Mat: https://csrc.nist.gov/csrc/media/projects/cryptographic-module-validation-program/documents/fips140-2/fips1402ig.pdf

level 3 provides protection against:

> Observable evidence of tampering.

> Physical boundary of the module is opaque to prevent direct observation of internal security components.

> Direct entry/probing attacks prevented.

> Strong tamper resistant enclosure or encapsulation material.

> If applicable, active zeroization if covers or doors opened.

> Software: logical access protection of the cryptographic modules unprotected CSPs and data is provided by the evaluated operating system at EAL3.

level 4:

> Observable evidence of tampering.

> Physical boundary of the module is opaque to prevent direct observation of internal security components.

> Direct entry/probing attacks prevented.

> Strong tamper resistant enclosure or encapsulation material.

> If applicable, active zeroization if covers or doors opened.

> A complete envelope of protection around the module preventing unauthorized attempts at physical access.

> Penetration of the module’s enclosure from any direction had a very high probability of being detected resulting in immediate zeroization of plaintext CSPs or severe damage to the module rendering it inoperable.

> Non-direct attacks prevented.

> Software: logical access protection of the cryptographic modules unprotected CSPs and data is provided by the evaluated operating system at EAL4.

further, the document emphasizes the value of level 4:

> The module shall zeroize all unprotected CSPs before an attacker can compromise the module. An attack is premeditated, well-funded, organized and determined.

Neil Madden

The timeline for FIPS 140-3 rollout is at https://csrc.nist.gov/projects/fips-140-3-transition-effort . Supposedly stopping new 140-2 certifications in Sept 2021, although they will still be valid until 2026.
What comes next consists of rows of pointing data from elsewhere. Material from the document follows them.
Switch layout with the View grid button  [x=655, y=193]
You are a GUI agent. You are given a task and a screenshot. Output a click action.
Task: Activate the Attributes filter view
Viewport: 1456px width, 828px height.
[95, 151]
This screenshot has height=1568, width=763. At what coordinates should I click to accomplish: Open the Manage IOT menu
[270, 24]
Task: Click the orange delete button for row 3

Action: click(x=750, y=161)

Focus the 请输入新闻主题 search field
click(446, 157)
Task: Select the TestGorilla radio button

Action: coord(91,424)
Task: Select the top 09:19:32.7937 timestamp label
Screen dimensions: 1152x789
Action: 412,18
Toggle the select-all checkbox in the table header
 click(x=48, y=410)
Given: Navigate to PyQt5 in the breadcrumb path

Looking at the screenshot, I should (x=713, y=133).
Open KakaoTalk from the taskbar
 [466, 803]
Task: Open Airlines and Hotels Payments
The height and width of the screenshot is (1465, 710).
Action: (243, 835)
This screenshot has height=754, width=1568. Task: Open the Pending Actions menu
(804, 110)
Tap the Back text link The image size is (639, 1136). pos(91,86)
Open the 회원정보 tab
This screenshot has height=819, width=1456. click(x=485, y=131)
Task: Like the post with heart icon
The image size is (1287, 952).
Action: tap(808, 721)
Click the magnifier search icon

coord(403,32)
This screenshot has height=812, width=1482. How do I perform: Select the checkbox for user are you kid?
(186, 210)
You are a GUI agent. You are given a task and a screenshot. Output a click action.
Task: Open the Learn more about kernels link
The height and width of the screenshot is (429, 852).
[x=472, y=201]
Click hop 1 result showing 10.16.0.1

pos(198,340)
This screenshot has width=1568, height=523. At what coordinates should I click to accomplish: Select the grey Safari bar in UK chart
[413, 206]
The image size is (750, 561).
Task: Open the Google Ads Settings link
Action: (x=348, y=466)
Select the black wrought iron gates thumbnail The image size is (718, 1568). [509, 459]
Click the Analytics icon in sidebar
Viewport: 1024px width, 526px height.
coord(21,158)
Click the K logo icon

Re: PKCS#11 3.0, the PKCS#11 standards make very few guarantees about what mechanisms or object types will be supported (e.g., AWS CloudHSM cannot even store certificates). There are some standard "profiles" but they make very minimal requirements about what a conforming HSM has to support.

My guess is that they might add the new functions introduced in V3 but only selectively adopt a handful of new mechanisms. I guess TLS 1.3 will drive some adoption around e.g. ChaPoly, Ed25519, etc.

JNR Management

Hi
Thanks for such great thoughts.
I found it very informative.

Krypto Agile

Thank you for an informative article.
I must say this is really very good series.